The applicant also claimed fifteen thousand, four hundred and twenty-five pounds and fifty pence (GBP 15,425.50) for the costs and expenses incurred before the Court. 94. According to the Court’s case-law, an applicant is entitled to the reimbursement of costs and expenses only in so far as it has been shown that these have been actually and necessarily incurred and are reasonable as to quantum. In the present case, regard being had to the documents in its possession and the above criteria, the Court considers it reasonable to award the sum of seven thousand euros (EUR 7,000) for the proceedings before the Court. C. Default interest
95.
The Court considers it appropriate that the default interest rate should be based on the marginal lending rate of the European Central Bank, to which should be added three percentage points.
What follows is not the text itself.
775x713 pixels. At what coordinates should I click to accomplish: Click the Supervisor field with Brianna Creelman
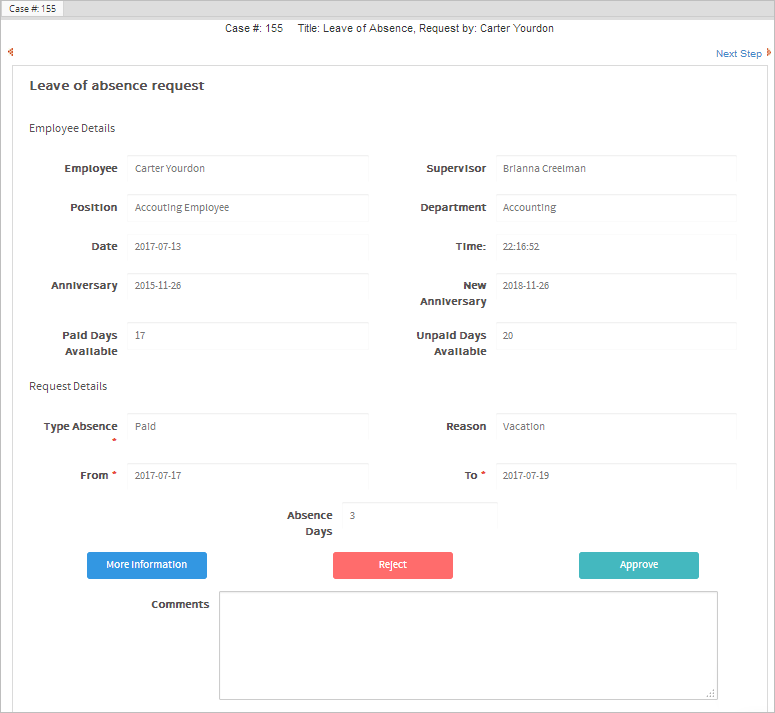pyautogui.click(x=615, y=169)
FOR THESE REASONS, THE COURT, UNANIMOUSLY,
1.
Declares the application admissible;

2.
Holds that there has been a violation of Article 5 § 1 of the Convention;

3.
Holds;
(a) that the respondent State is to pay the applicant, within three months from the date on which the judgment becomes final in accordance with Article 44 § 2 of the Convention, the following amounts, to be converted into the currency of the respondent State at the rate applicable at the date of settlement:
EUR 7,000 (seven thousand euros), plus any tax that may be chargeable to the applicant, in respect of costs and expenses;
(b) that from the expiry of the above-mentioned three months until settlement simple interest shall be payable on the above amount at a rate equal to the marginal lending rate of the European Central Bank during the default period plus three percentage points;

4.
Dismisses unanimously, the remainder of the applicant’s claim for just satisfaction. Done in English, and notified in writing on 22 June 2017[1], pursuant to Rule 77 §§ 2 and 3 of the Rules of Court. Abel CamposLinos-Alexandre SicilianosRegistrarPresident
[1].
Rectified on 15 November 2017: the date of “30 May 2017” has been replaced by “22 June 2017”.